→ EXERCISE DIRECTIONS
Could you write out exactly, and only, the lines from the one containing "Select the zoom out magnifier tool" through the last line of the data, leaving out all pictures?

→ EXTRACTED DATA

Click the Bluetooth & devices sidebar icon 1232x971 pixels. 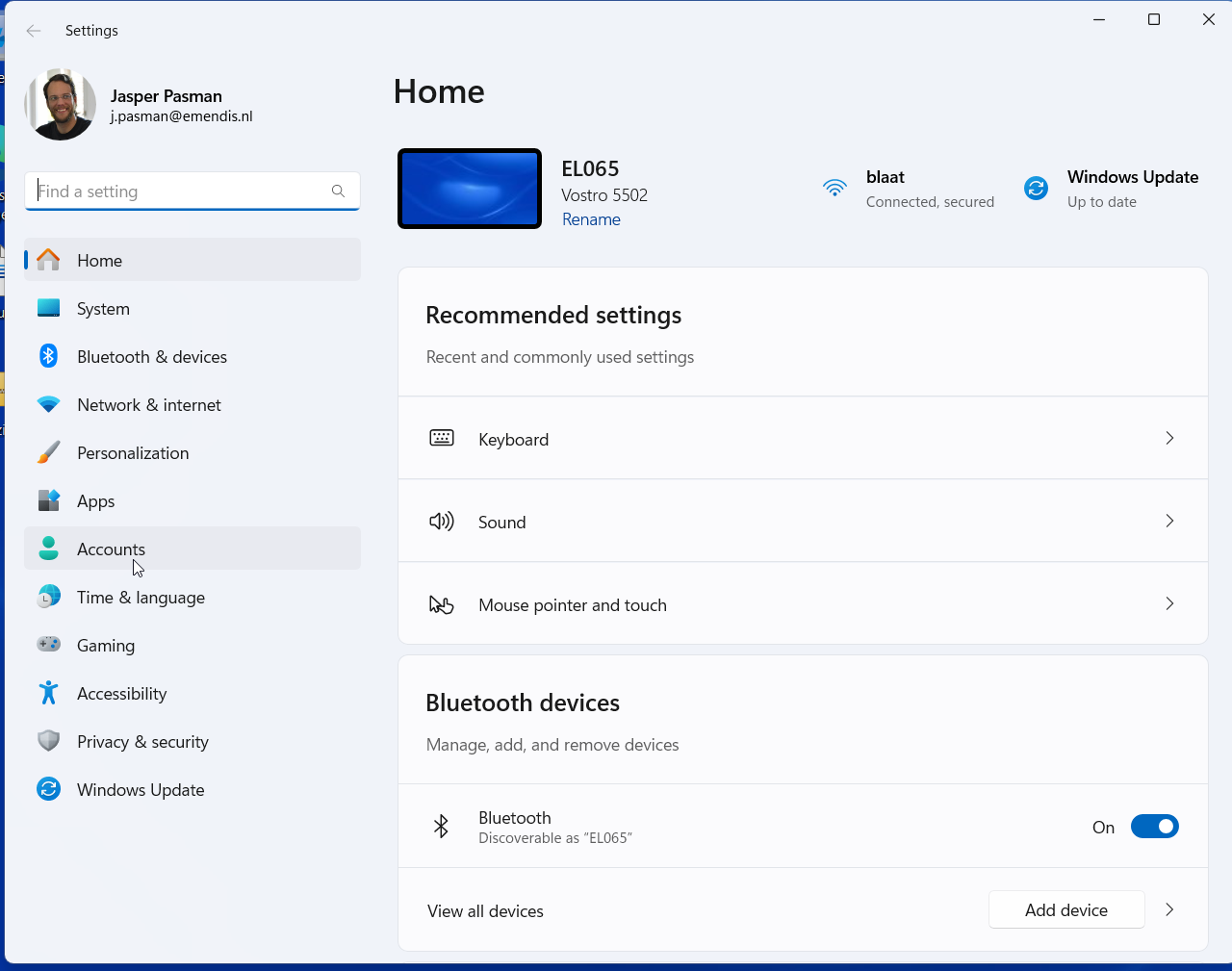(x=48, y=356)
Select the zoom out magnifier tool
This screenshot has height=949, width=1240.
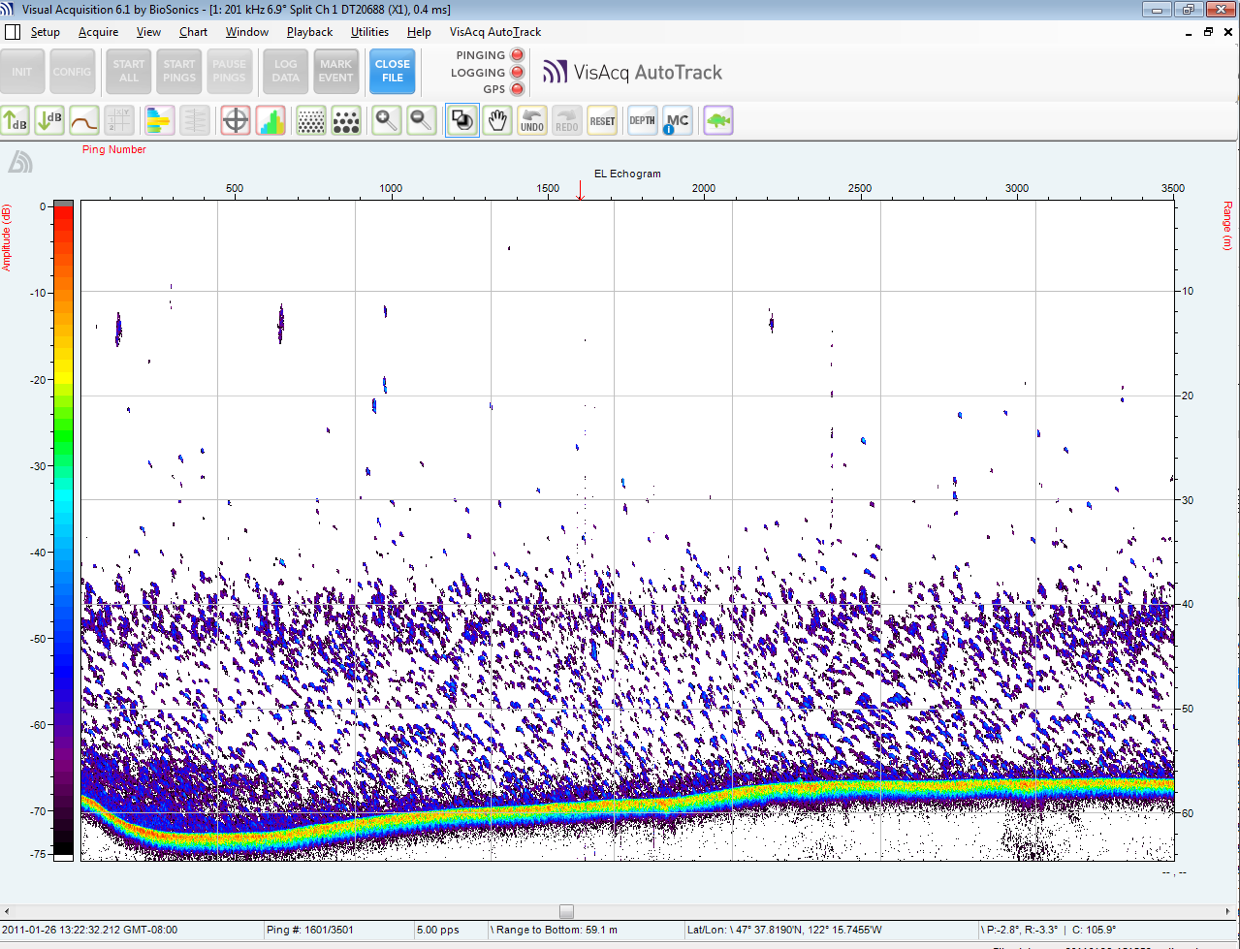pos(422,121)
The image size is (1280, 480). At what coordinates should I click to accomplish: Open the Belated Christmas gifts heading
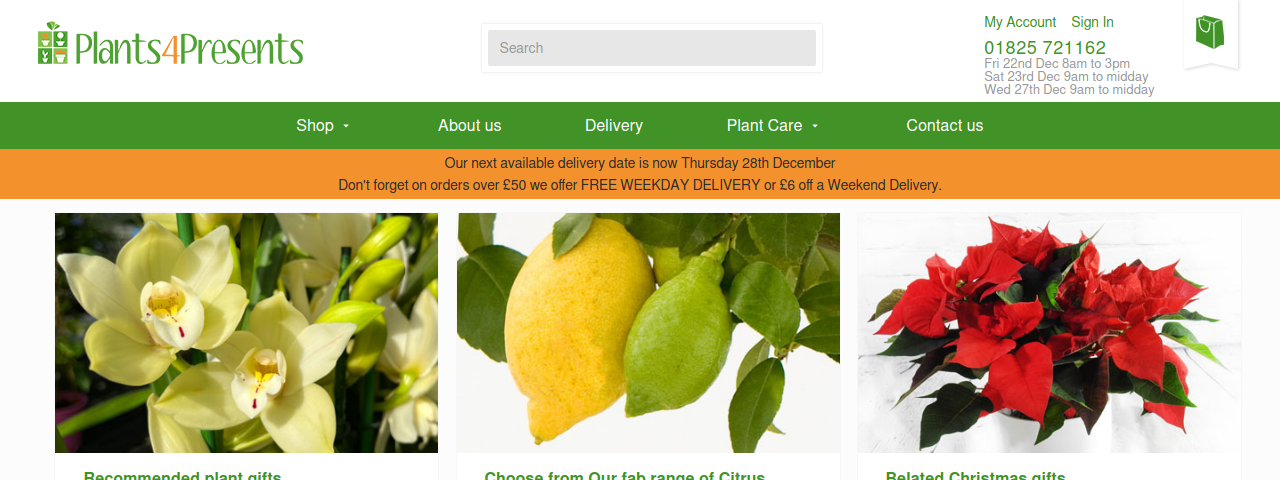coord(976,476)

→ RESULT
Select the zoom out magnifier tool
This screenshot has height=949, width=1240.
pos(422,121)
The image size is (1280, 480). At what coordinates should I click to accomplish: Open the Belated Christmas gifts heading
coord(976,476)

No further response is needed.